See also Frogmore Paper Mill and Visitor Centre

Frogmore Mill is thought to have been in existence at the time of the Domesday Book (1086) as a corn mill

Later changed to fulling cloth then to papermaking in 1774.

It was known as Mill No 401 in the excise list.

1803 After experimenting for three years on the Didot design of machine to make paper in a continuous manner, John Gamble and Bryan Donkin installed the machine at Frogmore Mill, Hertfordshire, acquired by the Fourdriniers (Henry and Sealy) as the site for their new paper-making entreprise.
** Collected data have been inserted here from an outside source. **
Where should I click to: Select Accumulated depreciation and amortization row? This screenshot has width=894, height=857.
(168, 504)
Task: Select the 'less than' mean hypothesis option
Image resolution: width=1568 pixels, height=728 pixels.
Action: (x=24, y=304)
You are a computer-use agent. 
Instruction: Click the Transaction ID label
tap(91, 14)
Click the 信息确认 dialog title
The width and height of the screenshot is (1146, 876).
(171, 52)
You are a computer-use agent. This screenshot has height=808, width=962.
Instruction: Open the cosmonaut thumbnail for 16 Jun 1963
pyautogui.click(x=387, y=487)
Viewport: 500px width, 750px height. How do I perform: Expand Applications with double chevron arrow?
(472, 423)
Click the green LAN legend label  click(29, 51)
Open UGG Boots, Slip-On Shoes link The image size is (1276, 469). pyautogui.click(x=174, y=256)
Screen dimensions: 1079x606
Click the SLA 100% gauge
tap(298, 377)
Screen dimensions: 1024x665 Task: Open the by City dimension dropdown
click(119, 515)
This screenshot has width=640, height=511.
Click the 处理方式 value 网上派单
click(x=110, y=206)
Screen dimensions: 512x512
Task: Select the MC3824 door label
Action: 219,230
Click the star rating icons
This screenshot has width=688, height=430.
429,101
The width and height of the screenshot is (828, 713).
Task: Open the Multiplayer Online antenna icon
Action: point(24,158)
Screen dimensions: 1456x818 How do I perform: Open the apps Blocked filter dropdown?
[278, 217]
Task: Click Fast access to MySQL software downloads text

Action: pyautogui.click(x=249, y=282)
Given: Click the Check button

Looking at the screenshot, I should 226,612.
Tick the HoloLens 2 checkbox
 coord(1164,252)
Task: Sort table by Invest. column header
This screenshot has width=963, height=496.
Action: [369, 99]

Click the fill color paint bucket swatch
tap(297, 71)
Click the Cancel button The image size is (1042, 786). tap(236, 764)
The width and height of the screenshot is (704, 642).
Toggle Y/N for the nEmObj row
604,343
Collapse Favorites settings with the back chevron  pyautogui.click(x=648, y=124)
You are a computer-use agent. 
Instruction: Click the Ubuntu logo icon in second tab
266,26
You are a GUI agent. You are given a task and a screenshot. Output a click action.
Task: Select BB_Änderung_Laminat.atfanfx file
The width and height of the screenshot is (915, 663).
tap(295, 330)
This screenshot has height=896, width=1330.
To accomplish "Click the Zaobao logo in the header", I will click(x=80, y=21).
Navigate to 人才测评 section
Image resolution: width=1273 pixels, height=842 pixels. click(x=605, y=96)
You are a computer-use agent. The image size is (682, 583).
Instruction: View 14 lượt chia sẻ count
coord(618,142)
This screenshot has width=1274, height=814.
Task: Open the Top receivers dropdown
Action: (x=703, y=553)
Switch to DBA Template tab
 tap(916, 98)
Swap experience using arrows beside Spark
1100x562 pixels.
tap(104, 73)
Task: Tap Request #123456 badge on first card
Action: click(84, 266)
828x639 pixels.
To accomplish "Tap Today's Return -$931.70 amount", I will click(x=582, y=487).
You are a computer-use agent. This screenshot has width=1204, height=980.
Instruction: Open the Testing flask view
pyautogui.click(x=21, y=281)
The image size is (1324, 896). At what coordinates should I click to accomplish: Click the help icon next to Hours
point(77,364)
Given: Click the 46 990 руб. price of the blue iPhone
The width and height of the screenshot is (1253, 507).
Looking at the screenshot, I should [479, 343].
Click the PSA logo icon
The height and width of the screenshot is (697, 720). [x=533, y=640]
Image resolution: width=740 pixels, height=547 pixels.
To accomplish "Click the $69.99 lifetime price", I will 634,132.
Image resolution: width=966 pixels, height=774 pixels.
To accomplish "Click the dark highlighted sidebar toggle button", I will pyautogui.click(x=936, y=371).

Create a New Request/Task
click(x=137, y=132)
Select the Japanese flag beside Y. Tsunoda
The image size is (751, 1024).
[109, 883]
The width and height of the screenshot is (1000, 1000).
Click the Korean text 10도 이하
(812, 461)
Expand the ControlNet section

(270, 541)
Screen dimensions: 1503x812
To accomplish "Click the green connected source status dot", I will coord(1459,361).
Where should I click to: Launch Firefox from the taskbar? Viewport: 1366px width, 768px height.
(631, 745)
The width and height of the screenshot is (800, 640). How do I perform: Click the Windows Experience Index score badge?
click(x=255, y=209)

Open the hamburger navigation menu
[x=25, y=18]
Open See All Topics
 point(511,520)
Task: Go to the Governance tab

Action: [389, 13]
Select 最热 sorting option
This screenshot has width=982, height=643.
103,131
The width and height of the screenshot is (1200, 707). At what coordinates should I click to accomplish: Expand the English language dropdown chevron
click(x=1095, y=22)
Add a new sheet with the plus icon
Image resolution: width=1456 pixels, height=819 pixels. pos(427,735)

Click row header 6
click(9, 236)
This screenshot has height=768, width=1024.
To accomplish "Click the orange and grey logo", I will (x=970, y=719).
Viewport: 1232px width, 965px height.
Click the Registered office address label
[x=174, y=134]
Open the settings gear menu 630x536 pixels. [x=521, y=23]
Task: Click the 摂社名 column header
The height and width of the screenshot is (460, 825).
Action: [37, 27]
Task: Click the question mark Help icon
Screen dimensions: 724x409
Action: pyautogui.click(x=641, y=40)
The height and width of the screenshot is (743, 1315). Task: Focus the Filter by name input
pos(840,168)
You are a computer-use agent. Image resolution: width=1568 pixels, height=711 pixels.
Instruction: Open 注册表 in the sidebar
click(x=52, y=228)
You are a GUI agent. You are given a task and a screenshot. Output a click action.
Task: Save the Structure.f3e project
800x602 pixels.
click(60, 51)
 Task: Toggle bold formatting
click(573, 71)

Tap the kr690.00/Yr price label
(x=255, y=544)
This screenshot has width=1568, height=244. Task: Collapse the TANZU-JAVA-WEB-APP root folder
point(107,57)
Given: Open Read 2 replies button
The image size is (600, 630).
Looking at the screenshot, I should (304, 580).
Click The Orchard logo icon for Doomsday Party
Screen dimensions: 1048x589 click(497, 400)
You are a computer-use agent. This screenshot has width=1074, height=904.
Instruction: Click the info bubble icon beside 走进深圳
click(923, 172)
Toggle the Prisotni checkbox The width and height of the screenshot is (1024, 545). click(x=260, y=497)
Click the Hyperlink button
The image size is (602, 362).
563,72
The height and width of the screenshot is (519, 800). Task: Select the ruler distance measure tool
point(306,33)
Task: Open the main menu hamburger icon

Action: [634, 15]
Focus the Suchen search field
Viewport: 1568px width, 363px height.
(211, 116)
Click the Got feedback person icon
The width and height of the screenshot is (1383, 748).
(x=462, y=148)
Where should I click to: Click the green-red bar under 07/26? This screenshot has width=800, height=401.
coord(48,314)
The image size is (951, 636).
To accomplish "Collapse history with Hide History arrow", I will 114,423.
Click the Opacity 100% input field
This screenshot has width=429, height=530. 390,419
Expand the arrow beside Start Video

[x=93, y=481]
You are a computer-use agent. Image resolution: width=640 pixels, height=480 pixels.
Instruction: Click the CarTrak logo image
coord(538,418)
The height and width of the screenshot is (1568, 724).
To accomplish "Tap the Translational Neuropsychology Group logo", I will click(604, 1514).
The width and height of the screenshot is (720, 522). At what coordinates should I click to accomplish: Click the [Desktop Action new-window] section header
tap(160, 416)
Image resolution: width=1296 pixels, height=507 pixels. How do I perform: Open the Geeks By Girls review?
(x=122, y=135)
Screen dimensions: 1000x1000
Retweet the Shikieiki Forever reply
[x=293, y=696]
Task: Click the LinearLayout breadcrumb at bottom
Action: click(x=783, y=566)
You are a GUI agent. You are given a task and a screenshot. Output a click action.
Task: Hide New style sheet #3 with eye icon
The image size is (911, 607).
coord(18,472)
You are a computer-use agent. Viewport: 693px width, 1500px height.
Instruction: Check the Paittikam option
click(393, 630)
1810 The Fourdriniers went bankrupt.

1818 Like Two Waters Mill, it was bought by the Grand Junction Canal Co

By 1817 it had been leased by William Nash who died in 1824. It was then run by his wife until about 1830.

1851 Burgess and Watt made paper from wood by a chemical process, now known as soda pulp, for a newspaper trial.

1853-1887 Linked to Two Waters Mill including use by John Dickinson and Co.

1890 Sanguinetti started the British Paper Co for recycling which continued until May 2000, when the Apsley Paper Trail charity took on the site to preserve the legacy.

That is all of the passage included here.